Stored items
Content starts
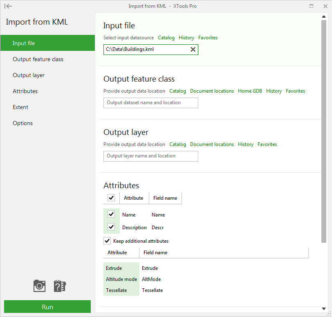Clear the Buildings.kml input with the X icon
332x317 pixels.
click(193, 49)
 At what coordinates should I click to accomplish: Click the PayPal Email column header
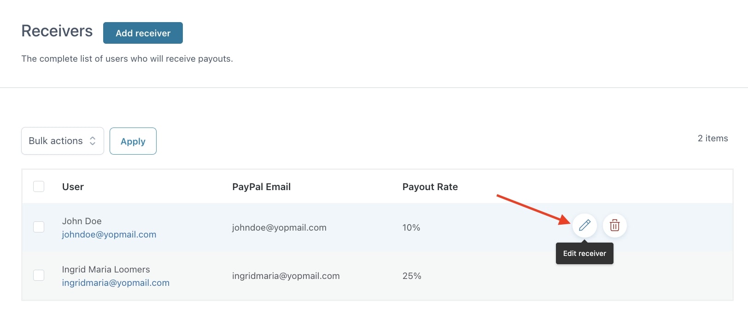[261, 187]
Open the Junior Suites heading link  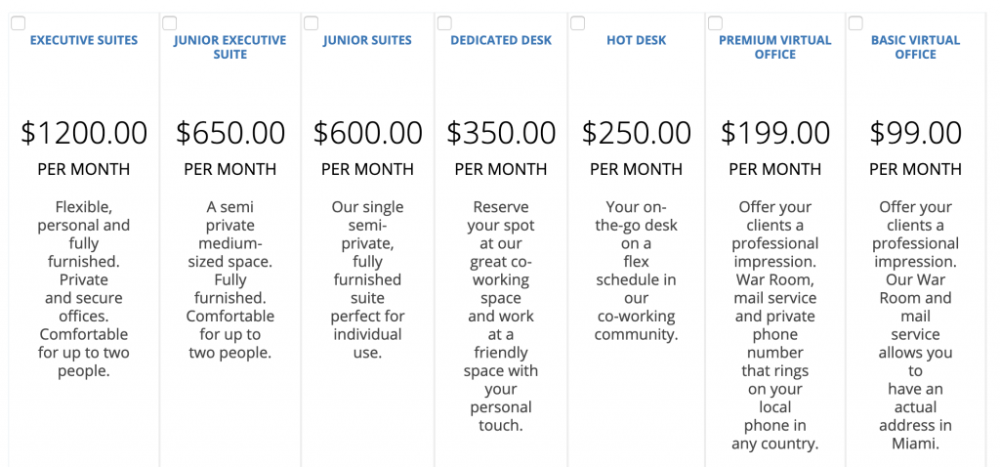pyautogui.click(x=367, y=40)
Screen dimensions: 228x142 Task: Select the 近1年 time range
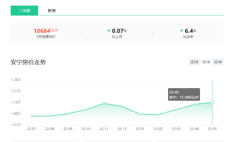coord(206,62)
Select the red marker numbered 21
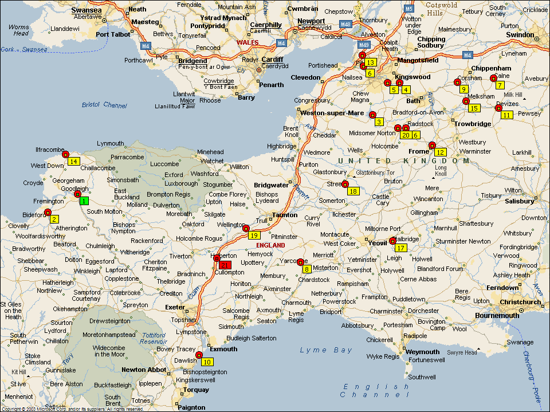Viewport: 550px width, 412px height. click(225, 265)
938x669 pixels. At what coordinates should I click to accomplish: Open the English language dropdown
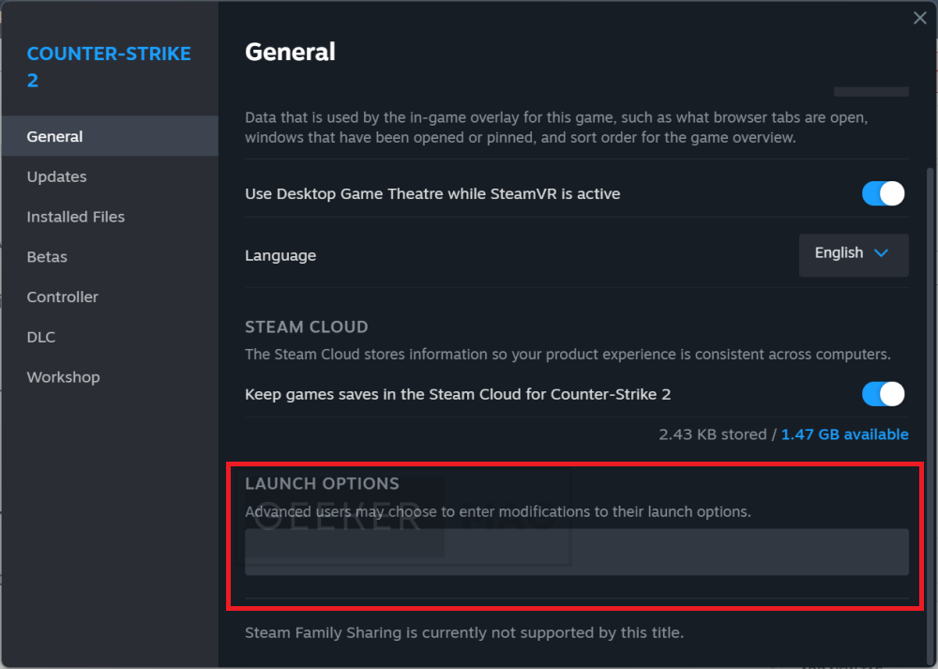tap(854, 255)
Content ends
An acceptable answer consists of the lines above from the one holding "Screen dimensions: 228x142" to the end of the data, repeated exactly and containing no pictures.

ANSWER TO THIS TASK:
Screen dimensions: 228x142 Task: Select the 近1年 time range
coord(206,62)
Select the red marker numbered 21
Viewport: 550px width, 412px height. click(225, 265)
938x669 pixels. At what coordinates should I click to accomplish: Open the English language dropdown
tap(854, 255)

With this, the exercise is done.